The US State Department has told Congress that a senior former diplomat faces "serious and credible" threats to his safety over the targeted killing of Iranian general Qasem Soleimani.
Brian Hook, former special envoy for Iran, faced threats after Iran vowed vengeance for a US drone attack that killed Soleimani in Baghdad in 2020.
The Washington Free Beacon said on Wednesday that the State Department delivered an unclassified but non-public assessment to Congress on January 11 about a campaign of public death threats aimed at former president Donald Trump and former top officials.

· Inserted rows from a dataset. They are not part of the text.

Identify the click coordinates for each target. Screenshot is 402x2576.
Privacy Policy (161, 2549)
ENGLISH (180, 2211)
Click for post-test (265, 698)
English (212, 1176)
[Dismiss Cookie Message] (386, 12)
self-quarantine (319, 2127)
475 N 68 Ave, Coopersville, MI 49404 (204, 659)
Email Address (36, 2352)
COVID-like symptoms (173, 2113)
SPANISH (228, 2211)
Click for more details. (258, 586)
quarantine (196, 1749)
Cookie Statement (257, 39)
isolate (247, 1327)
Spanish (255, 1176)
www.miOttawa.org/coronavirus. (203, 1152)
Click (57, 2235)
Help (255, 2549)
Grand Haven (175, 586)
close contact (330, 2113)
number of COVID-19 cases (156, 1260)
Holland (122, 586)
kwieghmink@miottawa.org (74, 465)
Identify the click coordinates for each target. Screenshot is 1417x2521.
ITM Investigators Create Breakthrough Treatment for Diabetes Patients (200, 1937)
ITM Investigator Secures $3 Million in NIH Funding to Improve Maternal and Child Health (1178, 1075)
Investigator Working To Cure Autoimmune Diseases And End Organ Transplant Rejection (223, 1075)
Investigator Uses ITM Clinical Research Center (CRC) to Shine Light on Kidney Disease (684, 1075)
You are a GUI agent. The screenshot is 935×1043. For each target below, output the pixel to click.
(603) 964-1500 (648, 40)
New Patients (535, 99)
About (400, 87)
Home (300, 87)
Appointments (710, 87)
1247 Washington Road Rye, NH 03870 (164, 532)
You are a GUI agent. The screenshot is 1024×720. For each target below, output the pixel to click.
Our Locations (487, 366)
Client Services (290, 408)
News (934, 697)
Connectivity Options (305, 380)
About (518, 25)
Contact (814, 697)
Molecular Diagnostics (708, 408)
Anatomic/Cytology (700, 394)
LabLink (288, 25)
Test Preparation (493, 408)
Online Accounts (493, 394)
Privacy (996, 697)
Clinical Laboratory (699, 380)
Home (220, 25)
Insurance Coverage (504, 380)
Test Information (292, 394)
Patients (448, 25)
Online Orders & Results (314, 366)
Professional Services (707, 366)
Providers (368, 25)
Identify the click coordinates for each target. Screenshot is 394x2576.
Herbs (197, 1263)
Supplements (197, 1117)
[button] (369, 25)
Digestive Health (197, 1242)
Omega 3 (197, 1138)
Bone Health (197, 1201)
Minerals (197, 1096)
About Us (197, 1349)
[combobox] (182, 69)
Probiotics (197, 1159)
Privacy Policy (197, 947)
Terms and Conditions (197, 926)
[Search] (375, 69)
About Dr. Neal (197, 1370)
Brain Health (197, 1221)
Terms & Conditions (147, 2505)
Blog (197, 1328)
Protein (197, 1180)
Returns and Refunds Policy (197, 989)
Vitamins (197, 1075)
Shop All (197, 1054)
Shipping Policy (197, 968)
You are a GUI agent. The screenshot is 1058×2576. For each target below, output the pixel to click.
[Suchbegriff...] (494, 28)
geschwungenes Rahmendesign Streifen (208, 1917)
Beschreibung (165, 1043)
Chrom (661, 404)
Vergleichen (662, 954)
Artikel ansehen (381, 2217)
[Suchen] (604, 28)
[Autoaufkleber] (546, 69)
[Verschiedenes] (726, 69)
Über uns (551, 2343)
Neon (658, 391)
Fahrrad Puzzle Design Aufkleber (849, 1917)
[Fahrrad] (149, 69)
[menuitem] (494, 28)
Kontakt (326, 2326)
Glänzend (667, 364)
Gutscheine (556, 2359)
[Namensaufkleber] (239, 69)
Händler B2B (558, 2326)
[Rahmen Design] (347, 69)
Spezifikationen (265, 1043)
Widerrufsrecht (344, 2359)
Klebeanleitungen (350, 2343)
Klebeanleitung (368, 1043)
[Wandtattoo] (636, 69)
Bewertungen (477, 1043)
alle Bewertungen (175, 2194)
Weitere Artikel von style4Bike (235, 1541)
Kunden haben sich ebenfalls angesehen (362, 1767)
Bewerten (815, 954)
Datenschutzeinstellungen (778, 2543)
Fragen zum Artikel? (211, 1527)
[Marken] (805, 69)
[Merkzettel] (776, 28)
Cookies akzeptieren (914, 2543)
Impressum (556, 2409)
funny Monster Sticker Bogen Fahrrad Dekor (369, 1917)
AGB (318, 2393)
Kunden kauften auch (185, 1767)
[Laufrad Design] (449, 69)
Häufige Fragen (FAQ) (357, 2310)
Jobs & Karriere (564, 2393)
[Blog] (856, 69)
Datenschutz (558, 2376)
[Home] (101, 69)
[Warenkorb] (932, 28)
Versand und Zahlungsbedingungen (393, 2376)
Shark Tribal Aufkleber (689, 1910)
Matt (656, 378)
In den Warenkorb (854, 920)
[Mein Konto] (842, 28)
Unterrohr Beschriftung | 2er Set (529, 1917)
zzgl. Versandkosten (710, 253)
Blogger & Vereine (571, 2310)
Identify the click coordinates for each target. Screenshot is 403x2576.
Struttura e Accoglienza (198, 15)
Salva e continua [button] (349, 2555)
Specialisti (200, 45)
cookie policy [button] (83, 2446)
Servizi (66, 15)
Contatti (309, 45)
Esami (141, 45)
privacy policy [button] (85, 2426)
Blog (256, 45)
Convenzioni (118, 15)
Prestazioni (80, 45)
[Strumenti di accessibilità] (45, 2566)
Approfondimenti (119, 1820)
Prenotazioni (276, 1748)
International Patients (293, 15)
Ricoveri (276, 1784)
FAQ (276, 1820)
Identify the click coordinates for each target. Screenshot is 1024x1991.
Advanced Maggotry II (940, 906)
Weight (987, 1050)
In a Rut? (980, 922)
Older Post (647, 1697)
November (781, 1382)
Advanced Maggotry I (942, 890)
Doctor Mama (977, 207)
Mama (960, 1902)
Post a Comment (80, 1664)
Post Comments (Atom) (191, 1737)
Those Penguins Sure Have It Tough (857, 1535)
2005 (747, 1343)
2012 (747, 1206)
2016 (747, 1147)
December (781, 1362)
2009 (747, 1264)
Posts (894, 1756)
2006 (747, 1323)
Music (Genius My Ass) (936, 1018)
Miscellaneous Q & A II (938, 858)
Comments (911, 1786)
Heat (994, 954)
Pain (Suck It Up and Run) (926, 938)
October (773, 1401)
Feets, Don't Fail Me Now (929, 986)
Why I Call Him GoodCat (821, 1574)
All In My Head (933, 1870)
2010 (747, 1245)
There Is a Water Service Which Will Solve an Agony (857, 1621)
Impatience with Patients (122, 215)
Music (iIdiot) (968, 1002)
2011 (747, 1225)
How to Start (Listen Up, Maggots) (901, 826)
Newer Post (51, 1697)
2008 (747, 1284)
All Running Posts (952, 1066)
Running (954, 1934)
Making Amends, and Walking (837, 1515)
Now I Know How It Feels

According to the report, "specific threat persists with respect to former special representative [for Iran] Brian Hook," who was instrumental in the operation to kill Soleimani and was at the helm of maximum pressure campaign on Tehran.
The document, seen by the Washington Free Beacon, does not name the actors behind the threats, describing them only as a "foreign power or the agent of a foreign power", but indicates that Hook has been under the threat since at least January 2021.
Earlier in January, a former Iranian diplomat now teaching at Princeton University touted threats against Hook in a documentary, saying, “An American told me that Brian Hook’s wife had not slept for several days and that she was shaking and crying”.
Iran has vowed revengefor its top military operator outside its borders and listed a host of US and Israeli officials as responsible for carrying out the attack.